LONDON — Tech tools like digital contact tracing apps and artificial intelligence that European governments rolled out to combat COVID-19 failed to play a key role in solving the pandemic and now threaten to make such monitoring widely accepted, a new report shows.
The health surveillance technologies that many European countries deployed after the coronavirus pandemic erupted last year were often adopted without enough transparency, safeguards or democratic debate, according to a report released today by AlgorithmWatch, a nonprofit research group that tracks the impact of AI systems.
Authorities scrambled to develop new technologies or use existing ones to combat the virus’s spread. They built digital contact tracing apps to track who infected people had been around and later developed vaccine passports to verify people had received COVID-19 shots in order to travel or get into concerts, restaurants and other businesses. Some used drones and devices to enforce social distancing rules.
Many of these systems used “automated decision-making” technology, which reduced the complex social challenges posed by COVID-19 to a set of technology issues in need of tech solutions, the Berlin-based nonprofit said.
AlgorithmWatch acknowledged that technology played a role in helping save some lives during the pandemic, such as through the use of artificial intelligence to efficiently distribute vaccines.
But the report’s authors said the most worrying trend was how the pandemic was used to “further entrench and normalize the surveillance, monitoring, measuring and prediction of an increasing number of daily activities — now essentially including public and personal health purposes.”
That’s an even larger problem considering the “bugs, fakery, data leaks” the group says are present in such tools, and the growing number of uses for information from COVID-fighting tech around the world.
Among the group’s recommendations: use an “evidence based” approach when rolling out automated decision-making technology and clearly limit its use to avoid “mass opaque deployments” that are bad for democracy.
The report documented the false starts and pitfalls that came with rushing out new and untested technology, focusing mainly on European countries.
In the early days of an initial 2020 lockdown, Belgian police planned to use drones to monitor social distancing but dropped the idea after a backlash. There was also a move to use security cameras originally installed to fight serious crime and terrorism in an example of “function creep” — where technology is used for a different purpose than originally intended. That brought an expanded risk of a “surveillance society,” the report said.
Contact tracing apps flourished. Most are based on technology jointly developed by Apple and Google and use Bluetooth signals to anonymously log any smartphones that have been in close, extended contact with a phone belonging to someone who has tested positive.
But uptake was spotty. For example, there’s evidence the Cyprus government’s tracing app “was not widely adopted,” the report said.
The Dutch government’s CoronaCheck vaccination status app was plagued with glitches. Because of the decentralized and privacy sensitive design, its QR code couldn’t be revoked if a user tested positive, allowing continued access to places that required proof of vaccination or a negative test result. It was also possible to manipulate the app to get a fake test result, the report said.
The Dutch health ministry did not immediately respond to an email seeking comment.

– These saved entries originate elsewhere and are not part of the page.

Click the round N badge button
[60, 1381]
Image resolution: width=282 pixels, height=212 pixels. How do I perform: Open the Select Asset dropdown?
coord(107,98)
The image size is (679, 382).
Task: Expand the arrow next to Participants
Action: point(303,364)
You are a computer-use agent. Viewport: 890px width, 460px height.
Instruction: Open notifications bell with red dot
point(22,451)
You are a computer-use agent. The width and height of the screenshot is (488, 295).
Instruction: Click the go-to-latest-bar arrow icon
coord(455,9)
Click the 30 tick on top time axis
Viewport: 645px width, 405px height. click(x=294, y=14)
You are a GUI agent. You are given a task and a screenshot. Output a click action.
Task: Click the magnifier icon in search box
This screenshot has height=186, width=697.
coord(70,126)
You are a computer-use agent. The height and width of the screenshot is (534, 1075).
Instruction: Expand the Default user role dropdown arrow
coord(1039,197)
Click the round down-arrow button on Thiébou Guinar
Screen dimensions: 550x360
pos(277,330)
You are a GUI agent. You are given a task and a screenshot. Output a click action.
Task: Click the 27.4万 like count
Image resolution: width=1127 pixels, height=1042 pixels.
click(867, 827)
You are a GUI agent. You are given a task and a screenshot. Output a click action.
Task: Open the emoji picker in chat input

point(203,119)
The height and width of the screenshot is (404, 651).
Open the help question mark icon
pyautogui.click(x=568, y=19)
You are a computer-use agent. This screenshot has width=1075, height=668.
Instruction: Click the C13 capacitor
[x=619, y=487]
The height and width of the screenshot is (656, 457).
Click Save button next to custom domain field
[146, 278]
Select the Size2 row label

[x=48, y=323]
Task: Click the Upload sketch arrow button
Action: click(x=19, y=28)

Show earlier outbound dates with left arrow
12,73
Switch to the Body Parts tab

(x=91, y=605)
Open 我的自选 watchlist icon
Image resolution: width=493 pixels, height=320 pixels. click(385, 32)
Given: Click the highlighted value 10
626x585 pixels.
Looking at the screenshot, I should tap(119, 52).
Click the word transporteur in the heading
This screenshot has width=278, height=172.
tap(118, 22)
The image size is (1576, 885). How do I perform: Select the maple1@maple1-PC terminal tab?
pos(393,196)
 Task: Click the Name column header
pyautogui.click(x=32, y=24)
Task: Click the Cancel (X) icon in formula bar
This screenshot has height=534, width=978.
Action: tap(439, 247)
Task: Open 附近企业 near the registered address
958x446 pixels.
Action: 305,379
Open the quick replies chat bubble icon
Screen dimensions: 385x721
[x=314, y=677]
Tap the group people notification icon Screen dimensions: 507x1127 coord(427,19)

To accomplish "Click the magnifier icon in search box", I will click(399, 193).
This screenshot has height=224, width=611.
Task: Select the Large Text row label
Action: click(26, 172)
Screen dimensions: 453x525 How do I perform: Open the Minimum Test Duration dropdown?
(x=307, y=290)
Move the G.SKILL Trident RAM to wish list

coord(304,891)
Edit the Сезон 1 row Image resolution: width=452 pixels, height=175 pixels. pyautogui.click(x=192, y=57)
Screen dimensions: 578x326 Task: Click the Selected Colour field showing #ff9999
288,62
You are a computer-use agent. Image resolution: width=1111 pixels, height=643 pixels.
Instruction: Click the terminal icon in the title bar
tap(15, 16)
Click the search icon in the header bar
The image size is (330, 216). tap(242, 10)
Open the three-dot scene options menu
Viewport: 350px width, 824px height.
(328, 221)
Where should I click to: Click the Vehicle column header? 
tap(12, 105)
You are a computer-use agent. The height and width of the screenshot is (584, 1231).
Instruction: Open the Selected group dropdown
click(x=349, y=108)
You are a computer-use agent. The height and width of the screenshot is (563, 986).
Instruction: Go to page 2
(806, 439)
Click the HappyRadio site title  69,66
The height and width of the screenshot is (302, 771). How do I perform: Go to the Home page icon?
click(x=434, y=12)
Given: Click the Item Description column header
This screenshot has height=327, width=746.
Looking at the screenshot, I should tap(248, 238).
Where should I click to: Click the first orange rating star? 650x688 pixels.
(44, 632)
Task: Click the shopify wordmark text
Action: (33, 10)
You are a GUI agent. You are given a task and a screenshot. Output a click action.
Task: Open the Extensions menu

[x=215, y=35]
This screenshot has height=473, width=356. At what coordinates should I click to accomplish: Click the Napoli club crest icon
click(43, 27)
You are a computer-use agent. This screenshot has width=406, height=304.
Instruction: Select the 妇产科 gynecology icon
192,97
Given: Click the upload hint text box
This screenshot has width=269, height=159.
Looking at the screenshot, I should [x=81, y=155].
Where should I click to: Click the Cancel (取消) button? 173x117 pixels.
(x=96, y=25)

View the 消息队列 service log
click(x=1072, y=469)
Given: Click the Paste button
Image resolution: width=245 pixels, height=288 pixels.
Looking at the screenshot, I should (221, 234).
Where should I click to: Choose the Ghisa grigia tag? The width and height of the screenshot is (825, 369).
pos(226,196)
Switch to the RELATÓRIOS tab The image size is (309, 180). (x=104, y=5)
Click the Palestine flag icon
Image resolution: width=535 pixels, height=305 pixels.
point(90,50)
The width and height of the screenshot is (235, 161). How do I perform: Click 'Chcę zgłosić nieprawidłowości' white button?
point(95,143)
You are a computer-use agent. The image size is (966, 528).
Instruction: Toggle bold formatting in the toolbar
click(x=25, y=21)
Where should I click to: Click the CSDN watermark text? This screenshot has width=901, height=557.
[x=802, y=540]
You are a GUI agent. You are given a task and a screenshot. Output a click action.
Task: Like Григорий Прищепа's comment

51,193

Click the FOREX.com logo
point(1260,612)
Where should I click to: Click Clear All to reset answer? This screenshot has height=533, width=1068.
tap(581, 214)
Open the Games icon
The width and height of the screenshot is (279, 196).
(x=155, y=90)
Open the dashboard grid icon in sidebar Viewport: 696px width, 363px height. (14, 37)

An Estonian chatbot used on a number of public websites gave incorrect information about COVID-19. In one instance in October, it reported there was no vaccination available against the virus.
Poland’s government developed an algorithm to verify the tax residence of entrepreneurs so they could qualify for pandemic financial assistance, but it came under fire for not disclosing details about the algorithm that could be used to assess its effectiveness.